In 1991, under George H.W. Bush, Rodney King was ordered out of his vehicle and beaten with batons by Los Angeles police officers, all of whom were acquitted, sparking nearly a week of sometimes violent unrest.

During Bill Clinton’s presidential tenure, New York City police officers shot 23-year-old Amadou Diallo 41 times as he reached for his wallet; the four officers were also acquitted, leading to marches throughout Midtown Manhattan.

George W. Bush was in office in 2006 when New York City police fired 50 bullets outside a strip club, killing Sean Bell as he left his bachelor party, hours before his wedding; Al Sharpton coordinated subsequent protests.

Barack Obama had Brown and Gray, but also Eric Garner (chokehold, New York City, 2014), Tamir Rice (playground shooting, Cleveland, 2014), Walter Scott and Philando Castile (traffic stop shootings; South Carolina, 2015; and Minnesota, 2016, respectively) and Alton Sterling (sidewalk shooting, Baton Rouge, 2016).

And Donald Trump has Botham Jean and Atatiana Jefferson (home invasion shootings; Dallas, 2018; and Fort Worth, Texas, 2019, respectively), George Floyd (suffocation by knee, Minneapolis, 2020), Breonna Taylor (botched raid shooting, Louisville, Kentucky, 2020) and counting.

Much as some might like to pin the blame for those recent incidents on Donald Trump, he’s no more directly responsible for them than his predecessors are for the episodes that happened under their governance. No, they’re the result of a combination of factors including ignorance, indifference, discrimination and the long-standing systemic racism that has purposely limited economic and educational opportunities for Black Americans and disproportionately suspended, arrested, convicted and jailed them.
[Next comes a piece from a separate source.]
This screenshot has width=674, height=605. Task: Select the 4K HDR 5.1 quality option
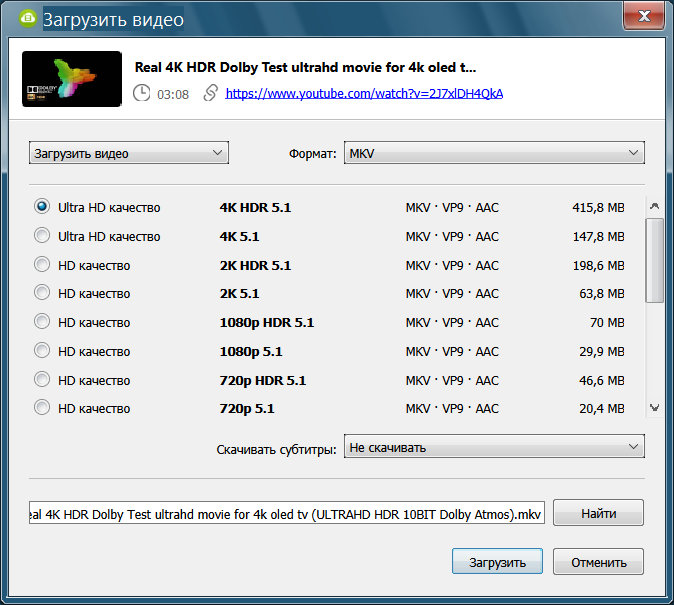(x=42, y=207)
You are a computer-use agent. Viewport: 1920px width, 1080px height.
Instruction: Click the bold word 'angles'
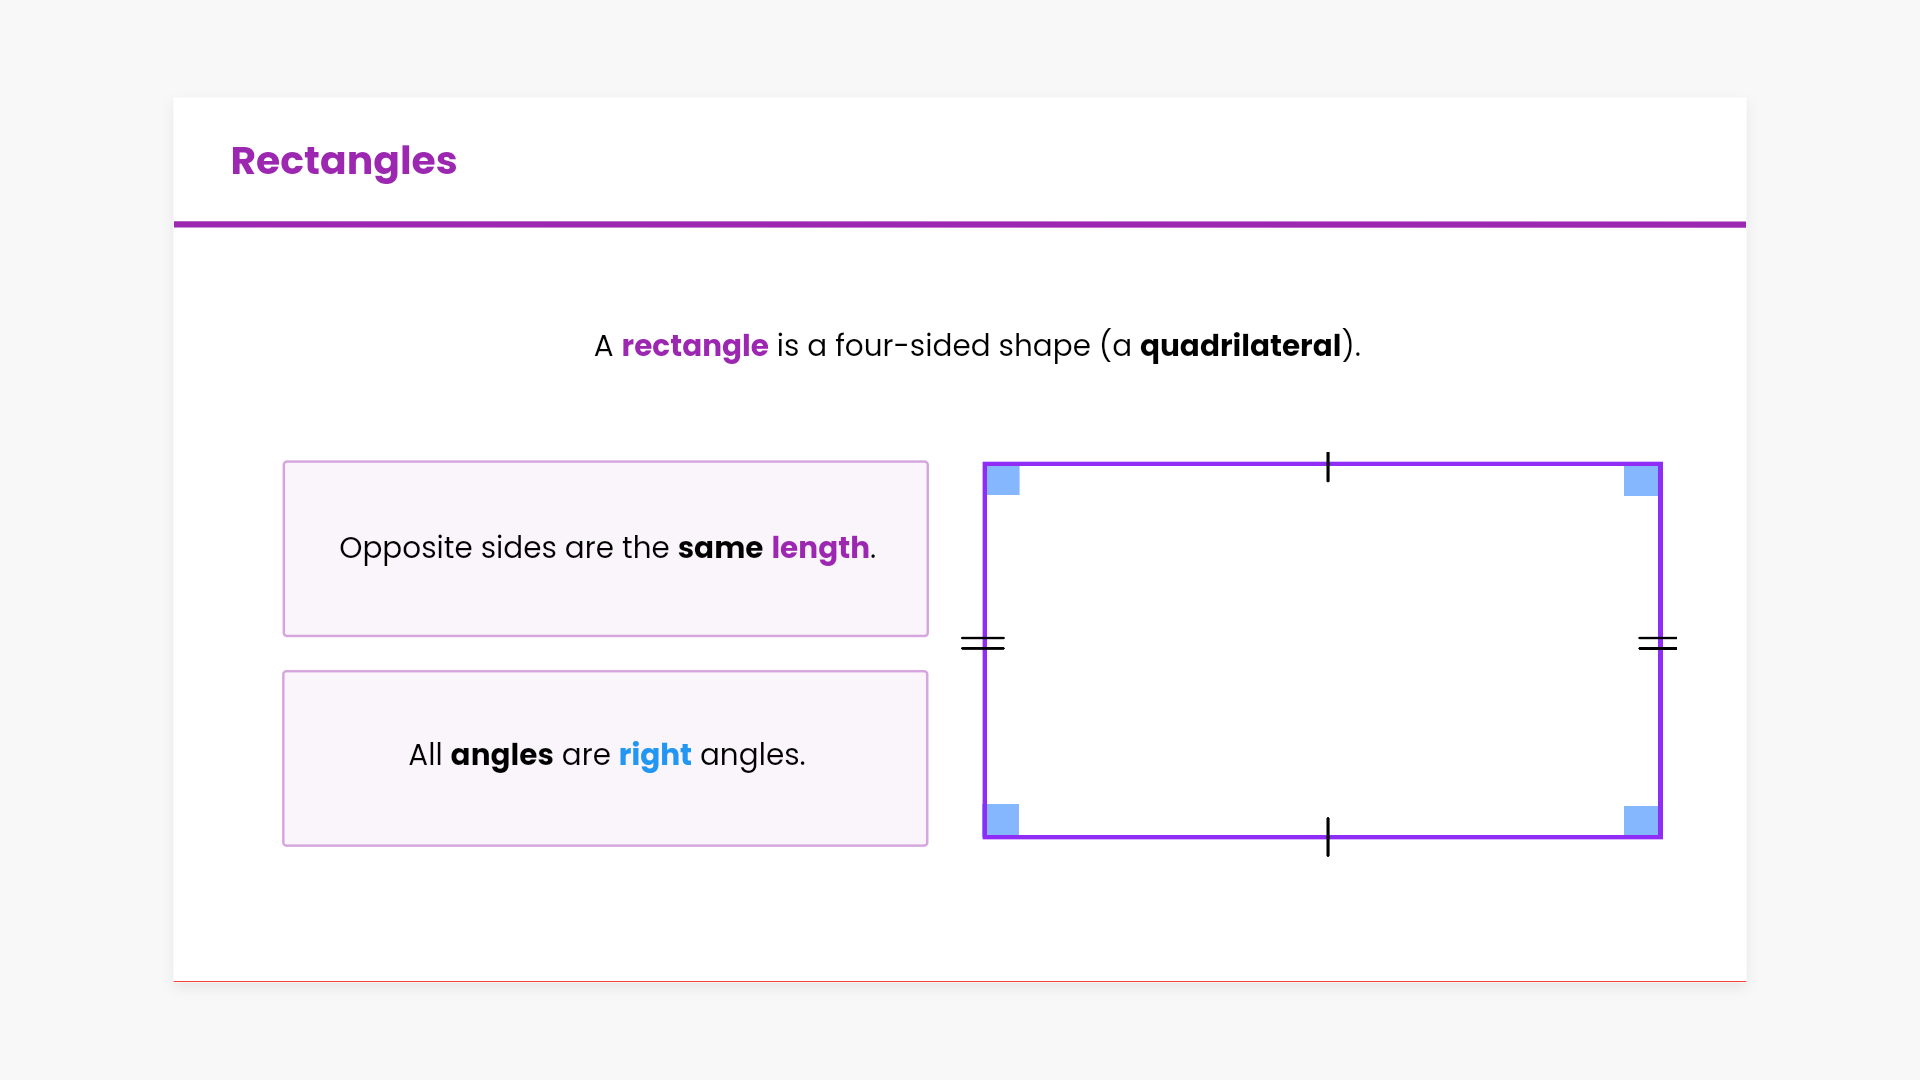pos(501,755)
What President Trump is directly responsible for, it can be argued, is the 55% increase in white nationalist groups during his presidency, as tracked by the Southern Poverty Law Center. He stokes their fears of becoming a powerless minority in America by talk of immigrant invaders and Black Lives Matter “thugs” and minority-white, Democrat-run, “complete & total disaster” cities. And he uses social media to create a false narrative of dangerous left-leaning liberals and to further phony conspiracy theories. He has retweeted racist rhetoric (including video of a supporter shouting “white power”) and shone a friendly spotlight on far-right groups including the Proud Boys, whom he told to “stand back and stand by” two weeks ago because “somebody’s got to do something about antifa and the left.” He later told the group to “stand down,” which just served to further validate them and their military fantasy and galvanize like-minded others.

To Trump, this is all part of a strategy to rally his base and win reelection. But it’s a deadly, divisive game. His own Department of Homeland Security acknowledged that in a report this month, claiming that “racially and ethnically motivated violent extremists — specifically white supremacist extremists (WSEs) — will remain the most persistent and lethal threat in the Homeland.” And last month, FBI Director Christopher Wray told House lawmakers that the bureau “last year elevated racially motivated violent extremism to be a national threat priority”; he further explained that the bulk of such groups are “people subscribing to some kind of white supremacist-type ideology.”

Indeed, a coalition of white supremacist and anti-government groups was behind the recent plot to kidnap Michigan Gov. Gretchen Whitmer, whom Trump has frequently criticized, and is part of a bigger mission to start a second civil war nationwide, according to that state’s attorney general.

And yet, Trump actively courts them, urging the militia-minded to show up to the polls and join his “army of supporters” by volunteering to be a “Trump Election Poll Watcher” — read: poll bully. Talk about “chaos, hatred & discord.”

The president is a master at redirecting the country’s collective attention, baiting citizens with inflammatory tweets and outrageous statements to obscure his own bad acts. Don’t fall for it.